> EXERCISE INSTRUCTIONS
An exact copy of the lines from the top of the data through the line with "675x339 pixels." is what you should give, with no pictures in it.

> Items listed in a dataset
---*---
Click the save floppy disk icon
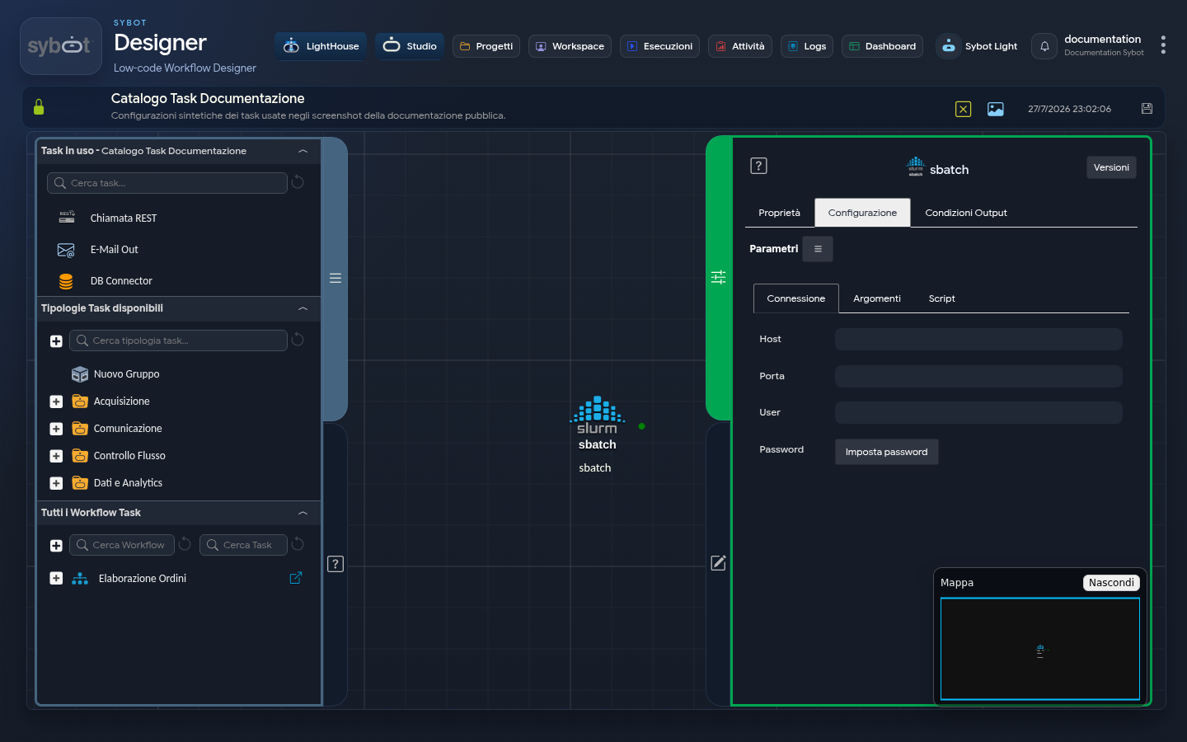Image resolution: width=1187 pixels, height=742 pixels. pyautogui.click(x=1147, y=109)
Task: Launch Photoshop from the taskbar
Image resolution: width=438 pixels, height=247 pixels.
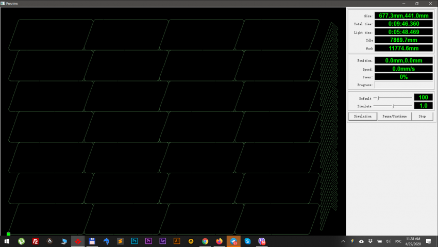Action: pos(134,241)
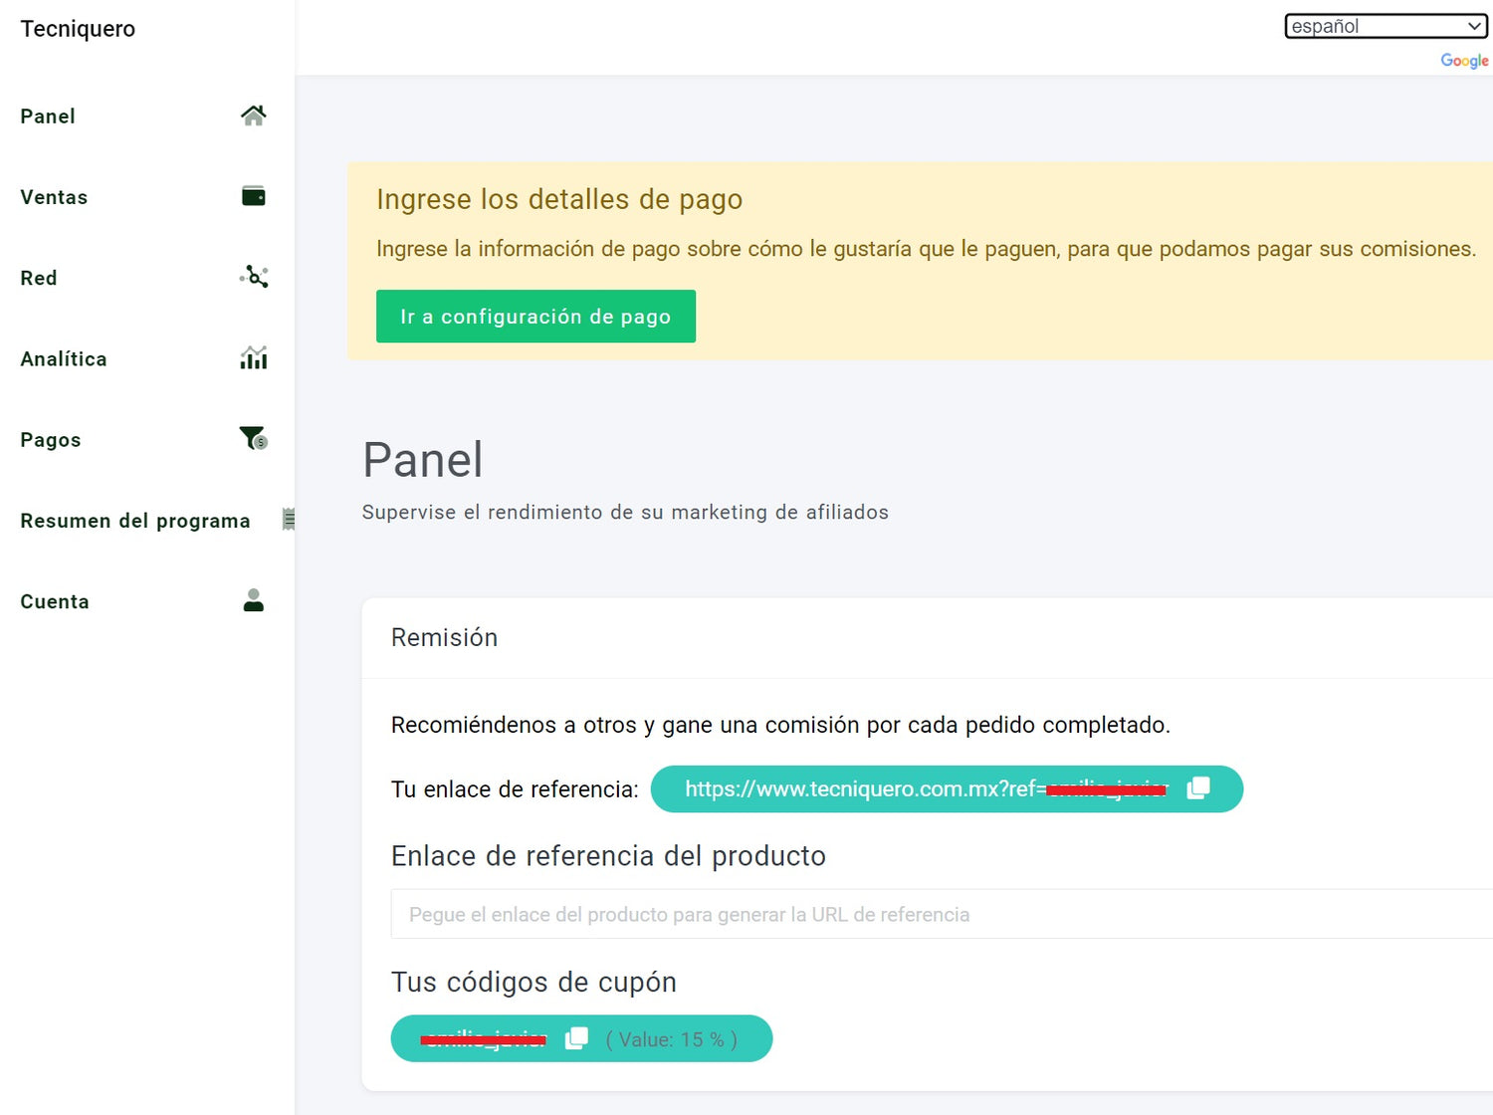Screen dimensions: 1493x1115
Task: Click the funnel dollar icon beside Pagos
Action: point(253,438)
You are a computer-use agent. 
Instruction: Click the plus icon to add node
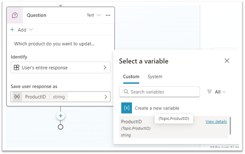pos(60,116)
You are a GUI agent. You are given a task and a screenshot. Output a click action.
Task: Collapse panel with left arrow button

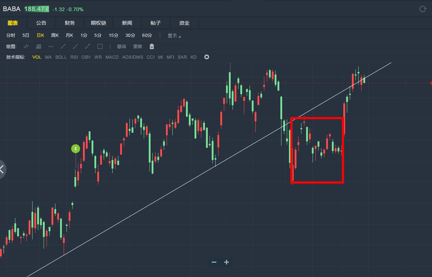2,169
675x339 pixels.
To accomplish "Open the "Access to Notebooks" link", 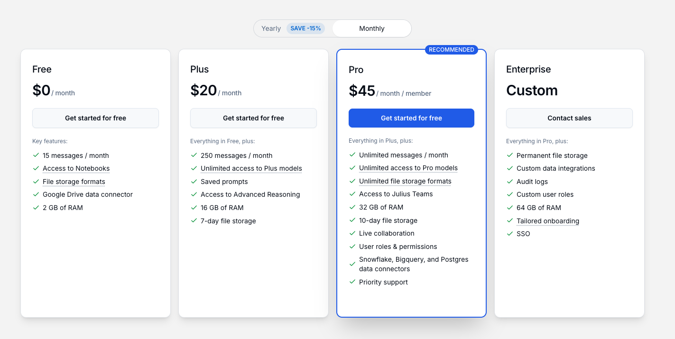I will [76, 168].
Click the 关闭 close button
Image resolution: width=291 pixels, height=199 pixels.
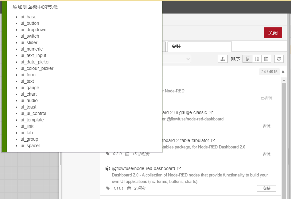point(273,33)
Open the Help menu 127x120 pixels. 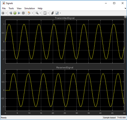click(40, 8)
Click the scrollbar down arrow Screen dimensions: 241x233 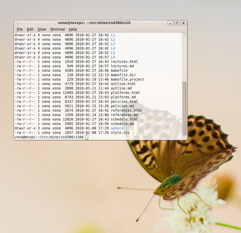coord(185,137)
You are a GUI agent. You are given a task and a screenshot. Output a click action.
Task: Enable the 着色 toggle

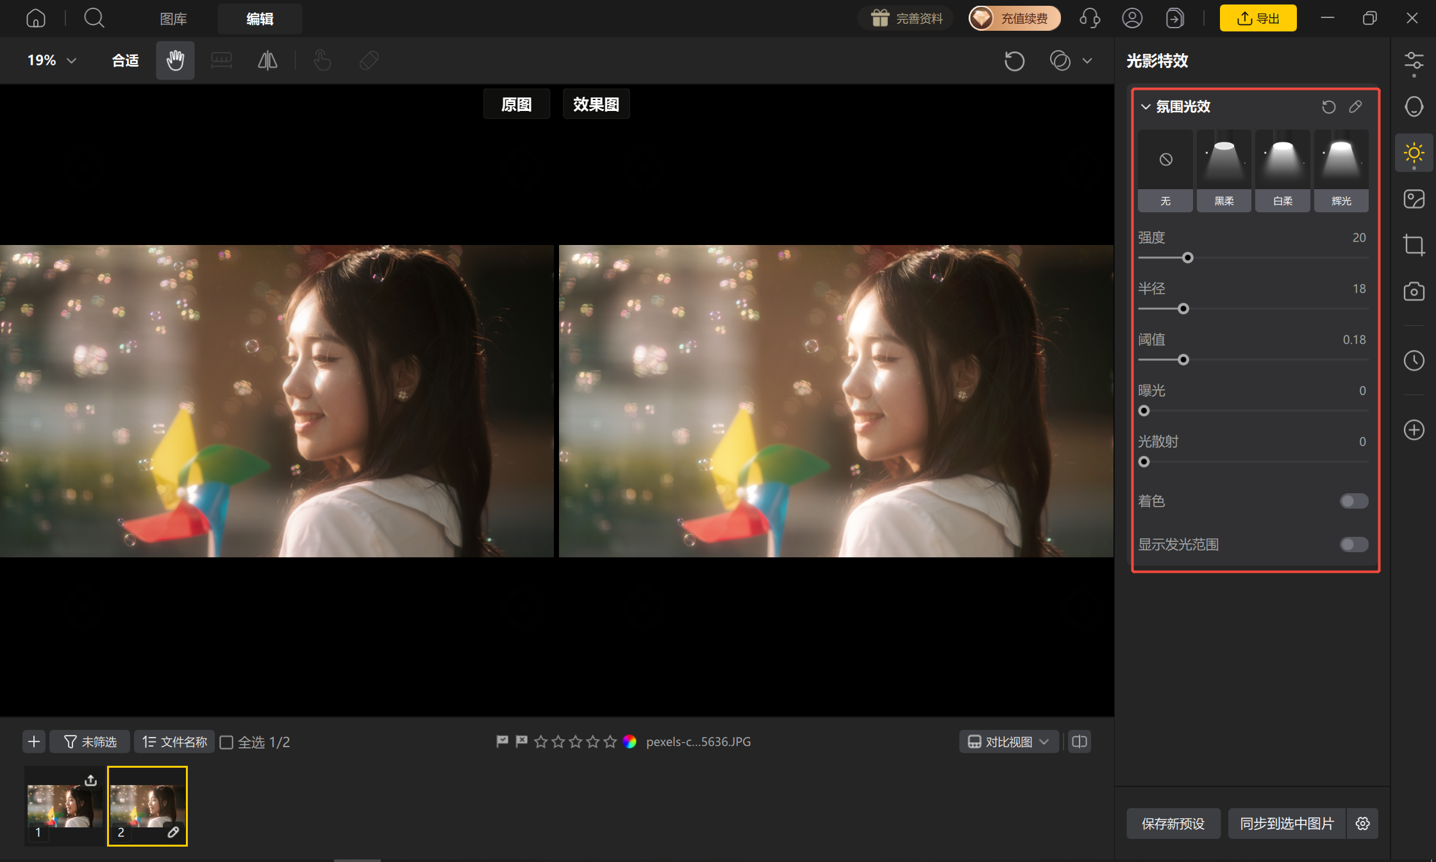[1354, 501]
---*---
> TASK RESPONSE
Click the save floppy disk icon
Image resolution: width=1187 pixels, height=742 pixels. pyautogui.click(x=1147, y=109)
Task: Launch Photoshop from the taskbar
Image resolution: width=438 pixels, height=247 pixels.
Action: pos(134,241)
Screen dimensions: 1493x1115
Task: Click the funnel dollar icon beside Pagos
Action: point(253,438)
You are a computer-use agent. 
Instruction: Click the plus icon to add node
pos(60,116)
You are a GUI agent. You are given a task and a screenshot. Output a click action.
Task: Collapse panel with left arrow button

2,169
675x339 pixels.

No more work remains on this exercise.